Il discorso del Presidente della Camera non è un episodio isolato. Sono sempre più frequenti i segnali che è in atto, sulla «questione Fascismo», una profonda riflessione. Basti qui ricordare quanto affermato nel suo intervento al TG1 delle Venti, la vigilia di Pasqua, dall'editorialista della RAI ed ex-partigiano Igor Man a premessa del suo commento sulla crisi bosniaca: «Voglio in questa occasione rendere omaggio ai morti di tutte le guerre ed in particolare ai miei compagni partigiani ed ai volontari della RSI che si batterono ad Anzio e Nettuno contro gli Alleati».

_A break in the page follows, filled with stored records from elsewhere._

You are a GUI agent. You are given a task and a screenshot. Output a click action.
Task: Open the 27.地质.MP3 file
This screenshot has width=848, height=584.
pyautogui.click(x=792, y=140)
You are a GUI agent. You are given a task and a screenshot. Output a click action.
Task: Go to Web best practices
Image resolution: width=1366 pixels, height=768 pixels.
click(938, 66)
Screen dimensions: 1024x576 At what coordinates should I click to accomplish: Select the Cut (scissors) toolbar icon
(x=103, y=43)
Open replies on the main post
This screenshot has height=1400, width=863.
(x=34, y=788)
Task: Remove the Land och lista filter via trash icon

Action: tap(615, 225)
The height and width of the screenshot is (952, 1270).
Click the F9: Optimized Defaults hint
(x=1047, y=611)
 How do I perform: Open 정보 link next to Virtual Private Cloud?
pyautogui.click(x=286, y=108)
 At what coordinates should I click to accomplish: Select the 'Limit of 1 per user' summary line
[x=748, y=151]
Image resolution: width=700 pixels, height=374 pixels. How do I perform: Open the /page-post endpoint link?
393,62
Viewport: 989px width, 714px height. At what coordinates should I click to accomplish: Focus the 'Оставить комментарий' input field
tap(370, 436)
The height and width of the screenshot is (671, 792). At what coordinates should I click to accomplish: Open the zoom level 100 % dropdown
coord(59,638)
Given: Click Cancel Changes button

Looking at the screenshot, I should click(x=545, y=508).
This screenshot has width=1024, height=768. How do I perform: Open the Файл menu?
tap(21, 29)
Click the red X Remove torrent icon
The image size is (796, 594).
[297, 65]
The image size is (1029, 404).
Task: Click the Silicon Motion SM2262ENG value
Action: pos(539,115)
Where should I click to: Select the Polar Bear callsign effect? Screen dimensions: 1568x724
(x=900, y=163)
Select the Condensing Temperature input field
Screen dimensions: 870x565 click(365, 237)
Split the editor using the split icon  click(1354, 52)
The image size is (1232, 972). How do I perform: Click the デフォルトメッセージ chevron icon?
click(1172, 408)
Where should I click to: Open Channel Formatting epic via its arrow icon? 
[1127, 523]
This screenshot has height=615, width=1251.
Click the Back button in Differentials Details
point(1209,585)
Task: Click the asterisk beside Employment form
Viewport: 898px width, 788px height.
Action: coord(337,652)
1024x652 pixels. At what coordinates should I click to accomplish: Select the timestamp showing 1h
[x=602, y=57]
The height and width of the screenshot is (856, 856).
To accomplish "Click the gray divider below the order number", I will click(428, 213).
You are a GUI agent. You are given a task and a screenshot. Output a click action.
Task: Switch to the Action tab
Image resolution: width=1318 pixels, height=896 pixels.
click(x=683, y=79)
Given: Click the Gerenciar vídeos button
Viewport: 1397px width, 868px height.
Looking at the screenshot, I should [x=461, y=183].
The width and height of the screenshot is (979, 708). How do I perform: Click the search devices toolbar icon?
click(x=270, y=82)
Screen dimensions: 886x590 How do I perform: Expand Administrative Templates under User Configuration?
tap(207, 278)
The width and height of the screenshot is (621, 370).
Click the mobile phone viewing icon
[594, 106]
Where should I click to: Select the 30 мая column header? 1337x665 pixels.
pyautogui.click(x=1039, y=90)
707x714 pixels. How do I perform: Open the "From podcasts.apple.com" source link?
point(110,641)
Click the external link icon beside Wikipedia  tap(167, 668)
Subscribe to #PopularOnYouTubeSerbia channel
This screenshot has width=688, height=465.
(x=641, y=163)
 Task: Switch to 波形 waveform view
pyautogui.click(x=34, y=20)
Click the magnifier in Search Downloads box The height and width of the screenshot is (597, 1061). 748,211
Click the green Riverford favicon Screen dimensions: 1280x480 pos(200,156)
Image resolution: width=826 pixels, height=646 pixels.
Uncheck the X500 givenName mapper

Ed è significativo che la «Patria», la stessa per la quale si batterono quelli che «scelsero la parte sbagliata, quando tutto era perduto» («per l'Onore d'Italia», era il loro motto), alquanto demodè solo pochi mesi orsono, torni ad echeggiare non più solo nelle sempre roboanti, e spesso vuote e insulse concioni, del Presidente della Repubblica, ma anche nei convegni e nelle manifestazioni della sinistra pidiessina. A dimostrazione di come l'identità e la coesione nazionale siano questioni estremamente serie, il valore delle quali viene in luce specie nei momenti in cui si rischia di perderle.
«La Patria non si nega, si conquista». Una verità assoluta, soprattutto quando la difesa della propria Patria è anche difesa dei diritti delle patrie e delle altrui culture.
Dalla Sinistra istituzionale è venuta una prima, positiva risposta alla sfida che noi lanciammo da queste colonne indicando di votare per i partiti della sinistra.
Ne aspettiamo delle altre, più impegnative. Nella speranza che alla componente centrista dell'Ulivo non venga permesso di dettare le linee della politica economica e sociale dei prossimi mesi.